### What is required
Rewrite the passage on U.S. military intervention in Syria between "Evidence of chemical" and "rain of missiles.", inclusive, changing "Assad regime" to "Syrian government".

Evidence of chemical weapons attacks on civilian populations in Syria last week added a barbarous dimension to an already heart-wrenching humanitarian disaster that has been unfolding in Syria over the past two years. The Obama administration asserts that the loathsome Assad regime has crossed a “red line” set by the President of the United States. Such a breach, says Obama, justifies U.S. military intervention.
No one doubts that the perpetrators of such grotesque violence should be held accountable. Yet the United Nations–the legitimate investigatory entity in such international crises–is still evaluating the scope and responsibility for the attacks. More importantly, accountability should come from law, supported by the international community, not in the form of “punishment” meted out unilaterally by the United States in the form of a rain of missiles.
Many have raised important objections about the legality of the proposed act of war by the United States, under both U.S. constitutional requirements and international law. Others have warned about the foreign policy consequences of yet another U.S. intervention in this incredibly fraught region during a time of tinderbox tensions. Even setting those critical legal and geopolitical debates to one side, one manifest lesson from recent interventionist forays, even when justified on humanitarian grounds, is that U.S. militarism does not, in fact, advance human rights. The U.S. and Iraq are still reeling from a decade-long illegal war that sold to the American people as a quick military intervention and as a necessary response to displace a brutal dictator “who gassed his own people.”
Hundreds of thousands, including many civilians and children, died as a result of that U.S.-initiated war. A decade later, Iraqis and U.S. soldiers are still suffering from the catastrophic aftermath of this war, including skyrocketing rates of birth defects and cancer from the U.S.’s own use of widely condemned weapons such as white phosphorous, napalm-class weapons and weapons containing depleted uranium. The United States should be accounting–financially and morally–for the devastation it has imposed, rather than readying to engage in additional belligerency.

### Record extracts
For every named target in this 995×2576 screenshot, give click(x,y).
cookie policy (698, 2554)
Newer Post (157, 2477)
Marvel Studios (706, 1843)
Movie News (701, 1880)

### Solution
Evidence of chemical weapons attacks on civilian populations in Syria last week added a barbarous dimension to an already heart-wrenching humanitarian disaster that has been unfolding in Syria over the past two years. The Obama administration asserts that the loathsome Syrian government has crossed a “red line” set by the President of the United States. Such a breach, says Obama, justifies U.S. military intervention.
No one doubts that the perpetrators of such grotesque violence should be held accountable. Yet the United Nations–the legitimate investigatory entity in such international crises–is still evaluating the scope and responsibility for the attacks. More importantly, accountability should come from law, supported by the international community, not in the form of “punishment” meted out unilaterally by the United States in the form of a rain of missiles.